Откуда же во мне столько злости и неприятия? Это книги и фильмы о войне во мне воспитали? «Обыкновенный фашизм», «Список Шиндлера», «Жизнь прекрасна»… — все эти кинокартины, к сожалению, тоже лишь бледные отблески реальной трагедии. Нет, причина где-то глубже. В крови.
Мой дед, Борис Афанасьевич, подошел к пропасти Великой Отечественной войны уже опытным боевым офицером. Он воевал с японскими самураями на озере Хасан, впервые встал на лыжи во время Финской. Летом 41-го он, будучи командиром пулеметной роты, после кровопролитных боев у границы, отступал с немногими выжившими бойцами по болотам Прибалтики к Ленинграду. Они вынесли знамя, один «Максим» без патронов и раненого комиссара. А дальше была битва за Северную столицу и много других сражений. Борис Афанасьевич чудом прошел через жерло войны в разрушенную Польшу. Таких как он, выживших с первых дней, справедливо считали заговоренными, уважали, но все же не берегли.

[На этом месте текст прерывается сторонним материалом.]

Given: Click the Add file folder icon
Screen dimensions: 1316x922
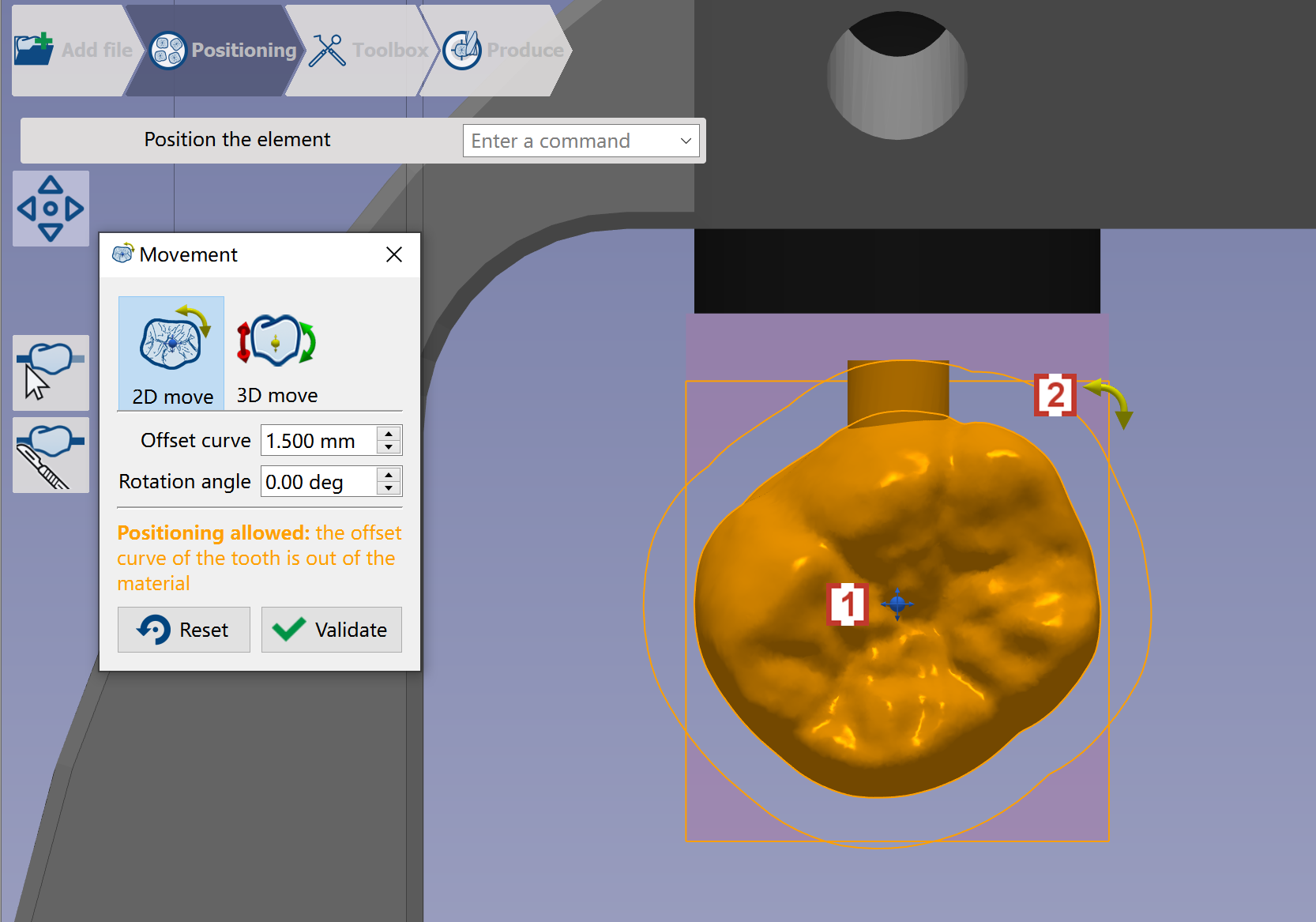Looking at the screenshot, I should tap(33, 50).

«Наступление, наступление, наступление!» — бил в пульсирующие виски голос командира и голос внутренний. Солдаты следом за огненным мечом артиллерии.

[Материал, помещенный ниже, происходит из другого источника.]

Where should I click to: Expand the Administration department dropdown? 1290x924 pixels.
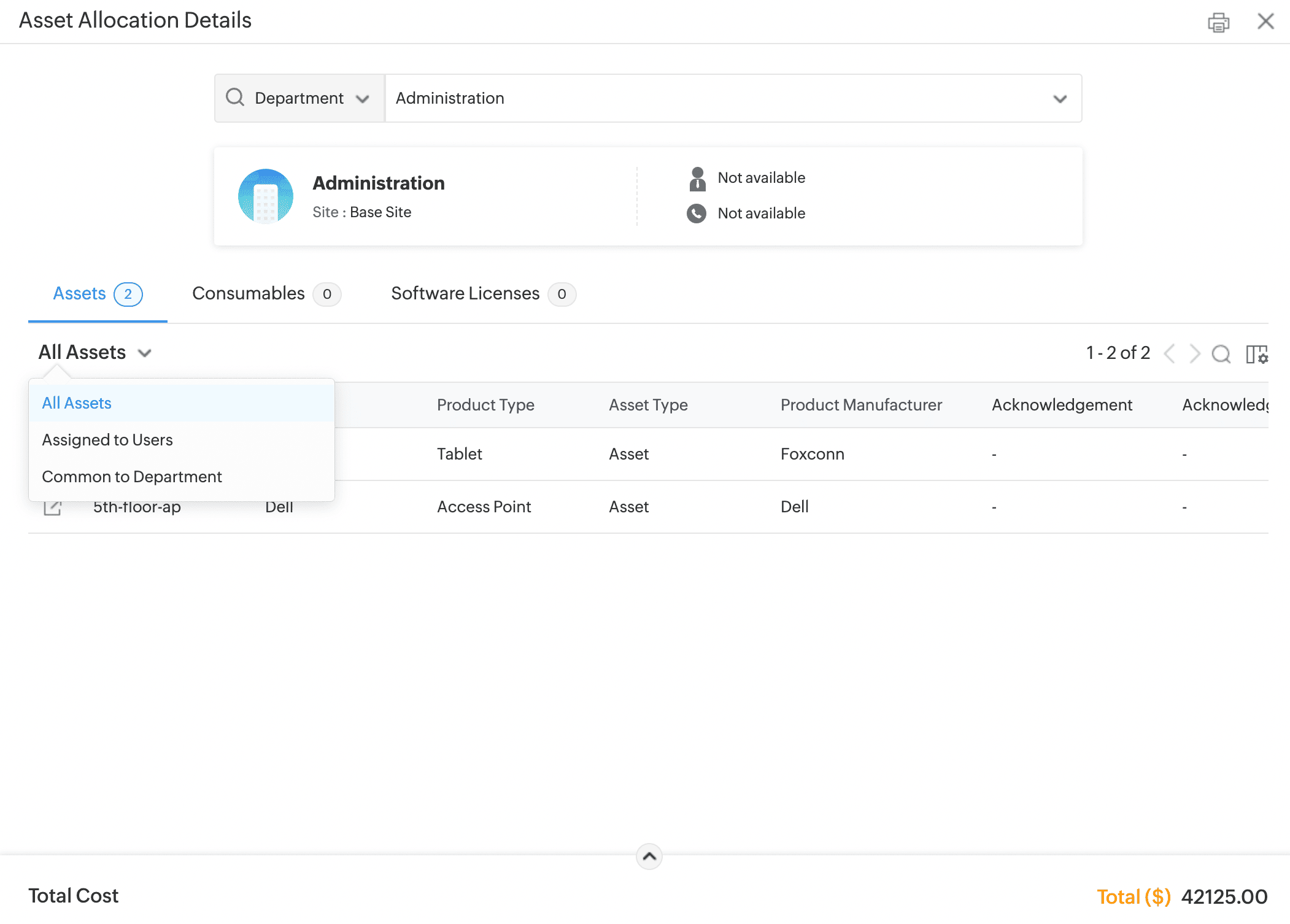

Никогда, как в 45-м, мы не умели воевать! — так говорят ветераны.
Но вот впереди, в зоне видимости, появилось нечто, чего они, прожженные войной, люди еще не видели. Это был концлагерь (названия дед не передал). Его не брали в лоб, чтобы успеть захватить возможно оставшийся там немецкий арьергард.

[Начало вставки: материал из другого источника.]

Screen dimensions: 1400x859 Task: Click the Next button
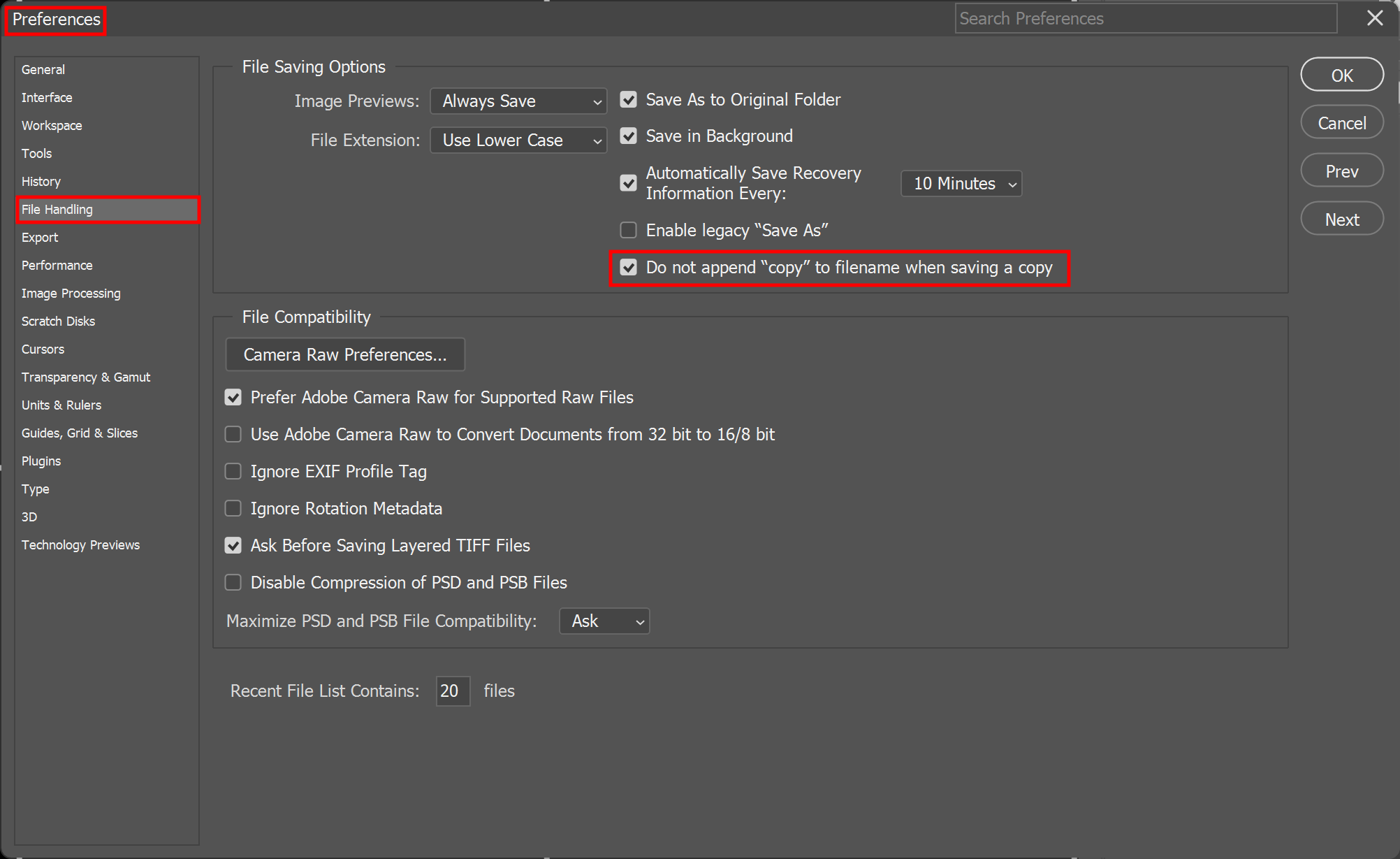pyautogui.click(x=1341, y=219)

Да, солдаты и командиры знали, что впереди именно концлагерь, возможно, они даже уже видели фотографии и кинохронику из освобожденных ранее «фабрик смерти», но то, что они там увидели, зайдя за ограду из колючей проволоки… Не поддается комментариям.
Пойманных фашистов не растерзали, не порезали на ремни, но и отпустить их не было сил. Я не ошибся, именно так: «не было сил». Не смогли фронтовики выполнить приказ о направлении именно этих пленных в тыл. И они знали, что такое неисполнение приказа на фронте, уж поверьте! Пулеметная рота моего деда расстреляла экс-тюремщиков. Бойцы отправились в тюрьмы и в штрафбаты, а с деда сорвали офицерские погоны. Уважение к нему со стороны командования было столь велико, что ему позволили стать старшиной в роте, которой он раньше долго и славно руководил.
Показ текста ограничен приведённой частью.